In a query, a direct lookup to a chosen partition is carried out using the primary or secondary partition's hash key.While Scan "scans" the entire table in search of elements that meet the criteria,
The most effective way to retrieve data from a DynamoDB table is by querying by the primary keyRunning a Scan is costly and ineffective, so it should almost always be avoided.
While Query usually returns results within 100msScan might even take a few hours to find the relevant piece of data.
KeyConditionExpression parameter which is required in Query operationFilterExpression can be used to narrow down the results.

When to Use What?

In general, you should always choose Query over Scan. If it's a frequently used pattern and it's not possible (for instance, when you're trying to find a piece of data with a key you don't know), think about adding a GSI (Global Secondary Index) to index that attributes and enable Query. Use Scan as a last resort.

dynamodb scan and query operations

The use of DynamoDB Scan and Query operations is fundamentally different, despite their closer resemblance. You can retrieve all of your data using scans, but they can be expensive and perform poorly. Queries, which are much better than scans because they let you retrieve data by partition key, can, however, restrict how you can access your data.

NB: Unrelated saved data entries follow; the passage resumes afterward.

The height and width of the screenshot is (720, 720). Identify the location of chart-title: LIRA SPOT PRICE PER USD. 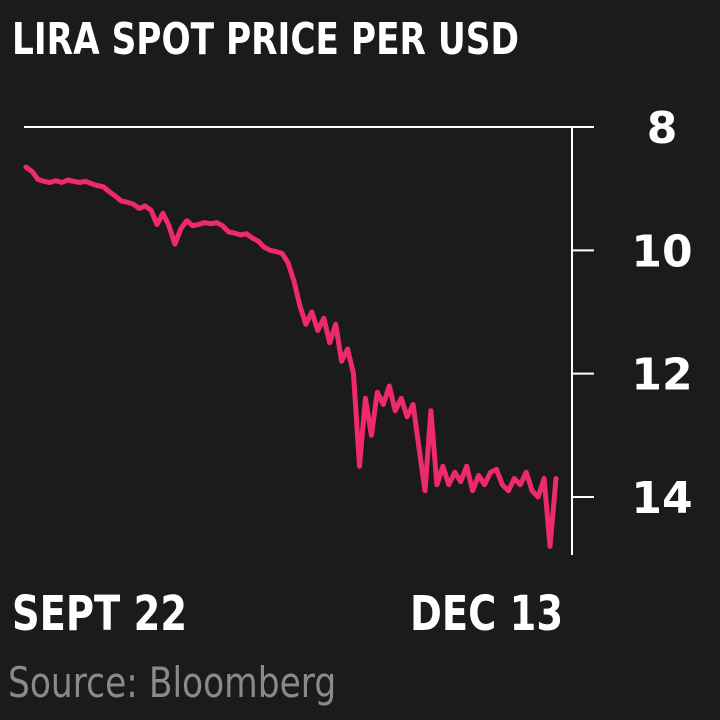
(266, 40).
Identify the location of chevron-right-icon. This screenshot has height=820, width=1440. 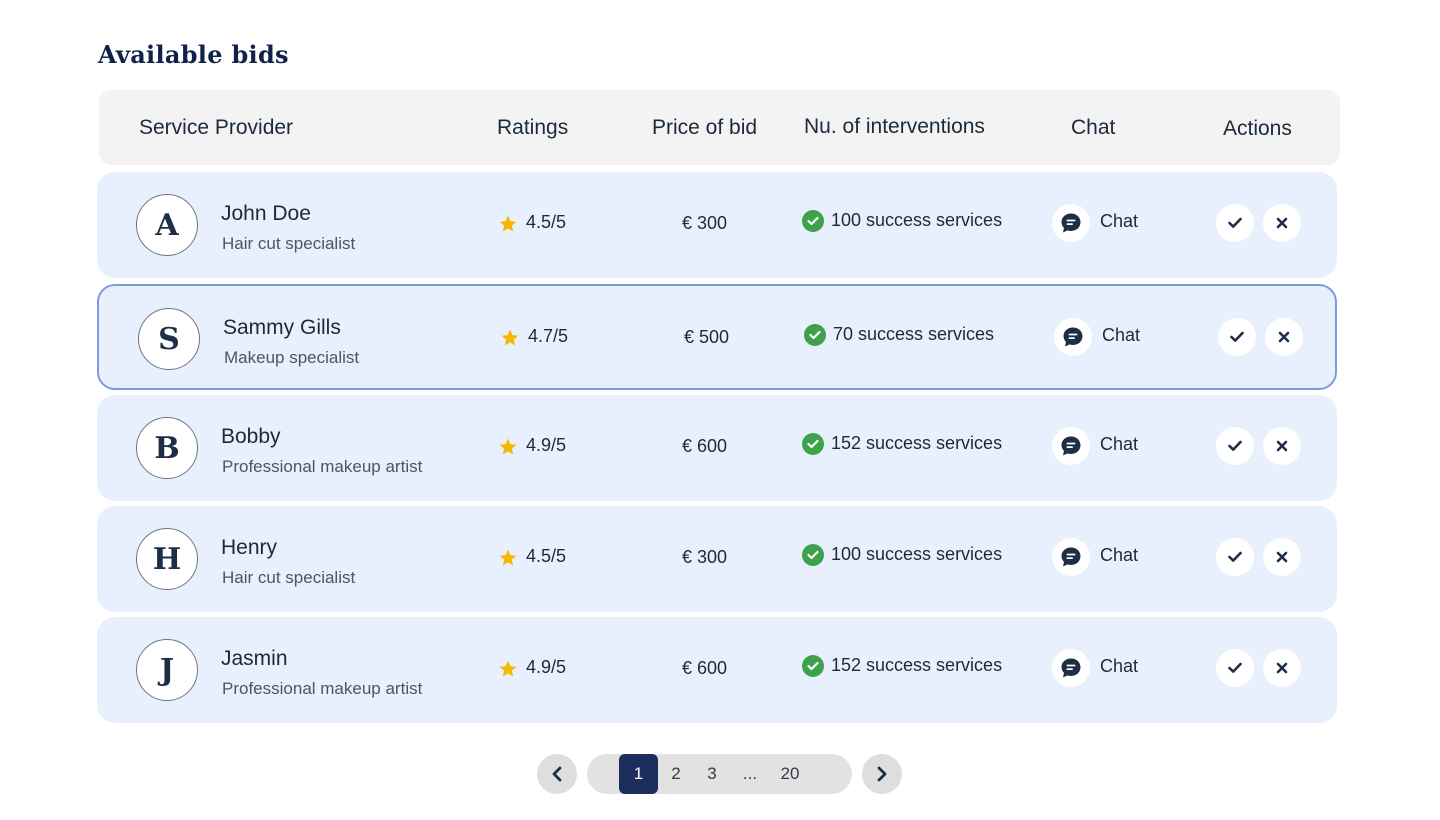
(882, 774).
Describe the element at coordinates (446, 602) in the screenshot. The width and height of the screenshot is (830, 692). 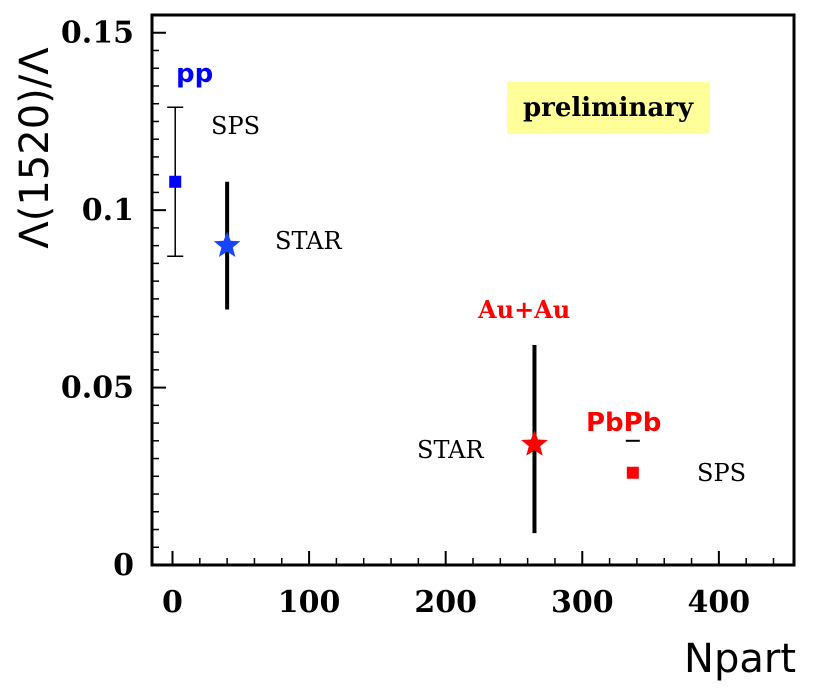
I see `x-tick-label-2: 200` at that location.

For the reasons listed above, it's important to carefully design your table so you can take advantage of Query or GetItem operations as much as possible. By doing this, you can keep costs to a minimum while still getting the best results, regardless of scale.

Conclusion

  • The Amazon DynamoDB query is a very powerful operation in DynamoDB that finds items based on the primary key values.
  • DynamoDB query enables us to select multiple items that have different sort (“RANGE”) keys but with the same partition (“HASH”) key.
  • DynamoDB is a quick, dependable option if you create recommendations and serve them to users because of its straightforward key-value access patterns.
  • You can query a table or a secondary index in Amazon DynamoDB query using the Query operation. A partition key value and an equality test must be supplied.
  • The main reason for that complexity is that the DynamoDB query requires the hash key to be queried. Consequently, it is prohibited to query the entire database.
  • The most effective way to retrieve data from a DynamoDB table is by querying by the primary key and we use the Amazon CLI command line interface for query execution.
  • Queries, which are much better than scans because they let you retrieve data by partition key, can, however, restrict how you can access your data.